本发明公开了一种谷氨酸棒杆菌工程菌及其在制备L‑色氨酸中的应用。本发明提供了谷氨酸棒杆菌(Corynebacterium glutamicum)FJR‑025,保藏编号为CCTCC NO:M 2019868。本发明还保护谷氨酸棒杆菌FJR‑025在制备L‑色氨酸中的应用。本发明还保护谷氨酸棒杆菌FJR‑025在制备饲料添加剂中的应用。本发明提供的菌株可直接发酵得到L‑色氨酸,发酵48后,发酵液中的L‑色氨酸含量高达52.5g/L,而且也可不进行L‑色氨酸纯化,直接喷雾干燥得到L‑色氨酸含量30%以上的饲料添加剂,极具应用价值。

Description

一种谷氨酸棒杆菌工程菌及其在制备L-色氨酸中的应用
技术领域
本发明属于生物技术领域,具体涉及一种谷氨酸棒杆菌工程菌及其在制备L-色氨酸中的应用。
背景技术
L-色氨酸(L-Ile)是人体八种必需氨基酸之一,广泛应用于医药、食品、饲料和化工领域,而且近年来随着世界各国对肉类和禽肉类产品需求量的不断增加也进一步促进了氨基酸在饲料中的用量,特别是L-色氨酸及其衍生物在肠道微生物中功能的不断开发,其商业应用价值正逐渐被扩大。
L-色氨酸已由传统水解法转变为微生物法生产,其中最为主流的生产方法是微生物直接发酵法。
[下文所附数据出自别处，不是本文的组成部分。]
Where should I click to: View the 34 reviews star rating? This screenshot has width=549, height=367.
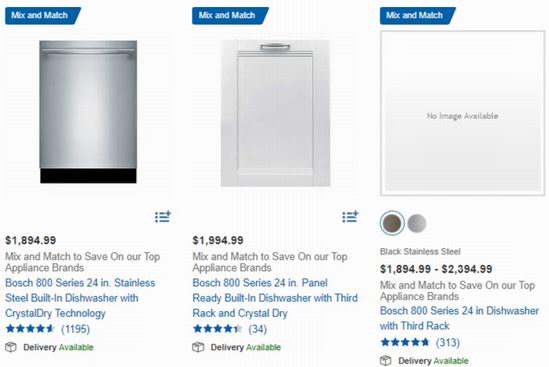pos(217,329)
氨基酸发酵工业中最重要的两类菌株分别为大肠杆菌和谷氨酸棒杆菌。目前,大多数发酵法生产的L-色氨酸是通过大肠杆菌工程菌株实现的,但鉴于大肠杆菌的内毒素属性,其安全性也也更多被人关注,不仅如此,其生产菌株本身也不能作为菌体蛋白获得更多的应用。谷氨酸棒杆菌作为食品安全级菌株,不产生内毒素,从而使其具备更广阔的应用。采用非定向诱变与代谢工程手段相结合进行高产L-色氨酸的谷氨酸棒杆菌的选育,构建新型L-色氨酸代谢工程菌株,提高发酵法生产L-色氨酸的水平,对我国氨基酸发酵工业的发展以及满足我国高品质L-色氨酸的市场需求,特别是饲料L-色氨酸的需要具有极其重要的经济和现实意义。
发明内容
本发明的目的是提供一种谷氨酸棒杆菌工程菌及其在制备L-色氨酸中的应用。
本发明提供了谷氨酸棒杆菌(Corynebacterium glutamicum)FJR-025。谷氨酸棒杆菌(Corynebacterium glutamicum)FJR-025已于2019年10月30日保藏于中国典型培养物保藏中心(简称CCTCC;地址:中国武汉,武汉大学;邮编:430072),保藏编号为CCTCC NO:M2019868。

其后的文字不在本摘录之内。